Our comments cannot elevate Khansahib, nor degrade him. His work and life stand as a great example to thousands of his students.
KDKAPOOR 2 years ago
I got into Indian Classical Music about five years ago. In that time i've listened to a myriad of Indian Musicians, but no single person has moved me like Ali Akbar Khan. His music resonates in my soul, we share the same birthday and i think thats has something to do with it. Lastly, Ravi might not be on the level Khan is, but he really was the one who brought this music to the west. Without Ravi Shankar, we may have never heard of Ali Akbar Khan.
CWF142 2 years ago 19
@CWF142 "Resonates in my soul" shut up....
sammehsimp 1 year ago
@sammehsimp
Give him a break!
TheVitalstatistix 1 year ago
@CWF142
Thanks for your thoughtful comment.
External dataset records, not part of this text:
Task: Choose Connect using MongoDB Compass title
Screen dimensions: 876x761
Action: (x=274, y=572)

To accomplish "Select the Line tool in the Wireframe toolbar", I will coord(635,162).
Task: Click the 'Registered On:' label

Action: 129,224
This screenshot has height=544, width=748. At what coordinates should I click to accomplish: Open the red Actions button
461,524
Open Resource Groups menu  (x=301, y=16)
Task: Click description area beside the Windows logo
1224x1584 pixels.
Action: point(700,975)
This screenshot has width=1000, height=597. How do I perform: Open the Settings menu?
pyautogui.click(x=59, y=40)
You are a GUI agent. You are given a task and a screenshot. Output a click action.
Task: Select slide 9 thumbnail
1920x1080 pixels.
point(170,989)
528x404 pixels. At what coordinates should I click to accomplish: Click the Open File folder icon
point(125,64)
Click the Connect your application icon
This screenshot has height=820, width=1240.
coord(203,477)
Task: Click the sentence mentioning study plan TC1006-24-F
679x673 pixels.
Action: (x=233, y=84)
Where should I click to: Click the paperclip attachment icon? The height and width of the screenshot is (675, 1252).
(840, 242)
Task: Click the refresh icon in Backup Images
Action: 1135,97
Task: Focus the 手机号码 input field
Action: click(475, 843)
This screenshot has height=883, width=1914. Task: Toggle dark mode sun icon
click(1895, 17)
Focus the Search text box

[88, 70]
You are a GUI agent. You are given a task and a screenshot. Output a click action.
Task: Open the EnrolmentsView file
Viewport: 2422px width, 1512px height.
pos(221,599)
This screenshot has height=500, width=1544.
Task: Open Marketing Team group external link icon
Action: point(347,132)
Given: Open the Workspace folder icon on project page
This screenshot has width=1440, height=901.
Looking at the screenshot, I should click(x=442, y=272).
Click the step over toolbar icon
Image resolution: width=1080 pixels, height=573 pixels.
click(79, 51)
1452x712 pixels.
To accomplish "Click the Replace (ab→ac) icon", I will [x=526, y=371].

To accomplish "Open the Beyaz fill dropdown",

But I would like to submit that Pandit Ravi Shankar is more than equal to the Great Ustad: just listen to their duets---the Raga Shri (the hallmark melody of Maihar school) or Sindhu Bhairavi or Manj Khamaj...I have had the infinite pleasure of having heard them together several times with Baba Allauddin Khan presiding over the concert in my uncle's home....mindblow
TheVitalstatistix 1 year ago
@CWF142
well said about this man, he is one of the best but i don't think ravi shankar was any level less than that of ali akbar, same goes for nikhil banerjee and ustad bismillah khan and shivkumar sharma and pannalal gosh for flute.
these are unparallel giants of indian classical music.
pearl1729 1 year ago
@CWF142
ali akbar is a phenomena in india classical music along with ravi shankar, don't forget giants like nikhil banerjee, bismillah khan, pannalal ghosh, hariprasad, shivkumar sharma
pearl1729 11 months ago
@CWF142 actually khan was the first indian musician to be released on LP. The avant-garde, such as henry flynt, tony conrad, and lamonte young, were well aware of him.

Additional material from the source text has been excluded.